39 - Athena Iceberg¶
Athena supports read, time travel, write, and DDL queries for Apache Iceberg tables that use the Apache Parquet format for data and the AWS Glue catalog for their metastore. More in User Guide.
Create Iceberg table¶
[50]:
import getpass
bucket_name = getpass.getpass()
[2]:
import awswrangler as wr
glue_database = "aws_sdk_pandas"
glue_table = "iceberg_test"
path = f"s3://{bucket_name}/iceberg_test/"
temp_path = f"s3://{bucket_name}/iceberg_test_temp/"
# Cleanup table before create
wr.catalog.delete_table_if_exists(database=glue_database, table=glue_table)
[2]:
True
Create table & insert data¶
It is possible to insert Pandas data frame into Iceberg table using wr.athena.to_iceberg
. If the table does not exist, it will be created:
[ ]:
import pandas as pd
df = pd.DataFrame({"id": [1, 2, 3], "name": ["John", "Lily", "Richard"]})
wr.athena.to_iceberg(
df=df,
database=glue_database,
table=glue_table,
table_location=path,
temp_path=temp_path,
)
Alternatively, it is also possible to insert by directly running INSERT INTO ... VALUES
:
[53]:
wr.athena.start_query_execution(
sql=f"INSERT INTO {glue_table} VALUES (1,'John'), (2, 'Lily'), (3, 'Richard')",
database=glue_database,
wait=True,
)

Exercise:
Please answer these questions about the Athena Iceberg text above:
(a) What format do the supported Iceberg tables use for data?
(b) What value is given to glue_table?
(c) According to the text, what happens if the table does not exist when wr.athena.to_iceberg is used?

Given material:
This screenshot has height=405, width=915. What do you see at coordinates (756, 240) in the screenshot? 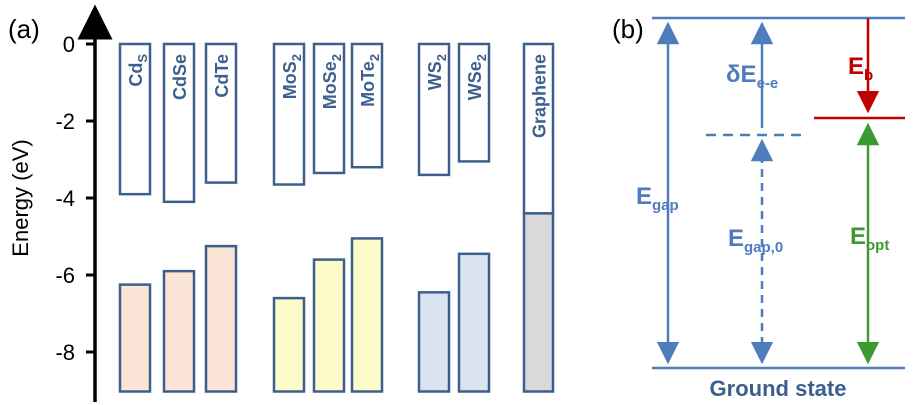
I see `egap0-label: Egap,0` at bounding box center [756, 240].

Result of the exercise:
(a) Apache Parquet
(b) "iceberg_test"
(c) It will be created.